**Given data:**
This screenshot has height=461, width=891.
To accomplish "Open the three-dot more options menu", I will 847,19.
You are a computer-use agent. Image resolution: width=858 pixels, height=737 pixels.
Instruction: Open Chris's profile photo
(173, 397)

**Exercise goal:** Every record must be output again with its wording unchanged.

**Finished task:**
This screenshot has height=461, width=891.
To accomplish "Open the three-dot more options menu", I will 847,19.
You are a computer-use agent. Image resolution: width=858 pixels, height=737 pixels.
Instruction: Open Chris's profile photo
(173, 397)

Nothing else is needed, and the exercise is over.